On Tue, 29 May 2007, JORDI PALET MARTINEZ wrote:
However, you can *always* turn on IPsec with IPv6, which is not always true for IPv4 (NATs, no end-to-end, etc.).
security is not JUST ipsec, and ipsec is not actually included in all current ipv6 stacks :( (merike has some nice slides on this actually). Security often is related to the applications using the stack, or the stack itself. While I agree that in principle ipv6 with ipsec is nice, I've yet to see it work reliably in the field, and... it's never going to secure your communications with yahoo.com (maybe not 'never' but not for a very long time).

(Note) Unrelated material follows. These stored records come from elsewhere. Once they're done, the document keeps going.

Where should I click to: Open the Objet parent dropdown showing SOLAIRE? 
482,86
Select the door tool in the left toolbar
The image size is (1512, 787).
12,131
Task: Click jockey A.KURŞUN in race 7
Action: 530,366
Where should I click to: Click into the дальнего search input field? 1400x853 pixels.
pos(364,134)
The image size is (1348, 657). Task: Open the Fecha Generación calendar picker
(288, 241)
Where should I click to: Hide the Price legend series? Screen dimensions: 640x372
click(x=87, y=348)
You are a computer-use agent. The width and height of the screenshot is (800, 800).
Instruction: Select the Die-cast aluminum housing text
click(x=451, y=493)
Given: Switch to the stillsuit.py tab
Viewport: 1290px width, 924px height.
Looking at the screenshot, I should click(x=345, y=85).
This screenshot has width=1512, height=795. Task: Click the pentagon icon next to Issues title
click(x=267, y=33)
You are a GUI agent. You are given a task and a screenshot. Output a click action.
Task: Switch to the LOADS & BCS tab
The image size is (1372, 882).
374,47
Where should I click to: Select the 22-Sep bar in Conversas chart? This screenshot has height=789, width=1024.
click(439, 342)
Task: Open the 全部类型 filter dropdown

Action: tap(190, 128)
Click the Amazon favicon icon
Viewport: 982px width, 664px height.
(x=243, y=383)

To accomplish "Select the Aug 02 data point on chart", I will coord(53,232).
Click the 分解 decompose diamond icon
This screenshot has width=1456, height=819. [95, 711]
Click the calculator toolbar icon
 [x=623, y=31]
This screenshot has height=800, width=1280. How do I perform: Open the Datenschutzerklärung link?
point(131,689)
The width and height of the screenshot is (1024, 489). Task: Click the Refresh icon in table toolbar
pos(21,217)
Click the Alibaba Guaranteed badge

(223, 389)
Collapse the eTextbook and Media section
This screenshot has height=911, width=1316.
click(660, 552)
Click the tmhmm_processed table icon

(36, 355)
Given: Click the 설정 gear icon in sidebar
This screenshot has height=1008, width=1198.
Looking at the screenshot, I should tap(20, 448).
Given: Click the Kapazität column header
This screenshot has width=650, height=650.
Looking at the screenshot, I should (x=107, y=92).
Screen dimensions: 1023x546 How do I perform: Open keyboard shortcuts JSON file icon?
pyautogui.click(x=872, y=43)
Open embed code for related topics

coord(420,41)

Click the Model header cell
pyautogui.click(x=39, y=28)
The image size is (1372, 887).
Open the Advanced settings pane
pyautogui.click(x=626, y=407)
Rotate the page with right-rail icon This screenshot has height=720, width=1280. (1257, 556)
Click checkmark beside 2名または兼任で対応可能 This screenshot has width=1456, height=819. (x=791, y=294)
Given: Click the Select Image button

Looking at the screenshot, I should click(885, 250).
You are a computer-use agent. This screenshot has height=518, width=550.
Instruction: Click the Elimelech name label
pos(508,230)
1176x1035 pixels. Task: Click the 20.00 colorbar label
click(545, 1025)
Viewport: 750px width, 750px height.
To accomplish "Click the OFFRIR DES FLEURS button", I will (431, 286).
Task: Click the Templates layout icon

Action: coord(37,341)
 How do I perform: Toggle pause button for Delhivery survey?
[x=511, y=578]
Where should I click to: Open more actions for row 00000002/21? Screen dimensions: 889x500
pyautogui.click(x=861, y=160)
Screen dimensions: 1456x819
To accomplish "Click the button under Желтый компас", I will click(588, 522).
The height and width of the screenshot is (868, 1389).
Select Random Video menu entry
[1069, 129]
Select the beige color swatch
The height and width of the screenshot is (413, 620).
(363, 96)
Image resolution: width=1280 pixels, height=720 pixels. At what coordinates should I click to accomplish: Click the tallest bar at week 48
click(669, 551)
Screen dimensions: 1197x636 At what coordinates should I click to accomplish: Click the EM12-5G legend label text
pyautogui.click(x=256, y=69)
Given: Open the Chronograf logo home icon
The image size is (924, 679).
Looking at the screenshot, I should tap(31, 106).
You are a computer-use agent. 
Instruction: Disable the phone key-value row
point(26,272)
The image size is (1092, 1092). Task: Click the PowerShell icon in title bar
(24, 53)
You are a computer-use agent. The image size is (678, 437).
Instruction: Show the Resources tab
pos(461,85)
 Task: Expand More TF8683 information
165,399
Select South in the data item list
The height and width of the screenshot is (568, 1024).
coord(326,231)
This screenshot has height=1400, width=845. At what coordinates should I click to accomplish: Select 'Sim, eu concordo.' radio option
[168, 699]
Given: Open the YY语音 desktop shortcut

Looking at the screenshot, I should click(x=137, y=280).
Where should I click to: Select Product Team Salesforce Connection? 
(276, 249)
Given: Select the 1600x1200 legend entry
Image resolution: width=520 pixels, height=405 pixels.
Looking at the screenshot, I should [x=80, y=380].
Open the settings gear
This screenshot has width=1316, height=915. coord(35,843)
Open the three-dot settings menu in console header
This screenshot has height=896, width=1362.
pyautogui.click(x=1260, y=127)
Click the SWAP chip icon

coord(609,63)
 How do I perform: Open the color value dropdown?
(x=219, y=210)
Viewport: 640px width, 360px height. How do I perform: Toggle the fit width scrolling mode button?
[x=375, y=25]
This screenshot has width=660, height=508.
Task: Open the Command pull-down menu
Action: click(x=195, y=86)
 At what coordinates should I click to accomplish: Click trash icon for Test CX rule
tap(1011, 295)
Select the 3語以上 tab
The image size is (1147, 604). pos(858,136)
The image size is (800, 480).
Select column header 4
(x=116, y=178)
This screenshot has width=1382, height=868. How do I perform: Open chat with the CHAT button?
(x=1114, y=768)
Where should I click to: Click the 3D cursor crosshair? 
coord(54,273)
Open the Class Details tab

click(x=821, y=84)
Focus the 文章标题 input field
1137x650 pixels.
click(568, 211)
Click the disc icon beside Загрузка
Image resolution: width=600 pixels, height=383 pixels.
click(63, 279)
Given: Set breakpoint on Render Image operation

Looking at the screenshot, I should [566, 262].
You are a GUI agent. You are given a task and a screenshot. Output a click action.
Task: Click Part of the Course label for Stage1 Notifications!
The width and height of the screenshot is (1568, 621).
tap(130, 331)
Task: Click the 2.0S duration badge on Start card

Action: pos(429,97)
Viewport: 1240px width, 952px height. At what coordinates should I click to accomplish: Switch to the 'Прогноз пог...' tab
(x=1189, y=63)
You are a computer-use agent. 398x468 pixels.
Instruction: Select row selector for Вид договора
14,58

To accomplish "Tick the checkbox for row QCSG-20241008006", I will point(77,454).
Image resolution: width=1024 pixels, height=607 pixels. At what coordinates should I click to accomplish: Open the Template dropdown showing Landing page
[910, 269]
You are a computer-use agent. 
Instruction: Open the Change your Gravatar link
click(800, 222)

So, having a sane discussion about 'security' and ipv6 ends up being: "Hey, you have the same facilities and issues in ipv4, only the stack is newer and slightly less baked, but if you have protections at multiple layers you are on the right track."
Also, port scanning is not "so simple", and while in IPv6 a /24 can be scanned in 5 minutes, a /64 takes 5.3 billion years, and of course, usually you will have a /48.
This assumes a single machine scanning, not a botnet of 1000 or even the 1.5m the dutch gov't collected 2 yrs ago. Again, a sane discussion is in order. Scanning isn't AS EASY, but it certainly is still feasible, especially if you can enumerate the targets with other methods first to cut down on the random other scanning efforts.
So at the time being, it can be considered a bit more difficult to do a brute force DoS. Of course, attackers will try some other means, that's why
what?? I can make packets in v6 just as fast as v4... how is it harder exactly? Given a host connected to gigabit ethernet on a direct native v6 pipe ... packets get made at line-rate... such hosts do exist.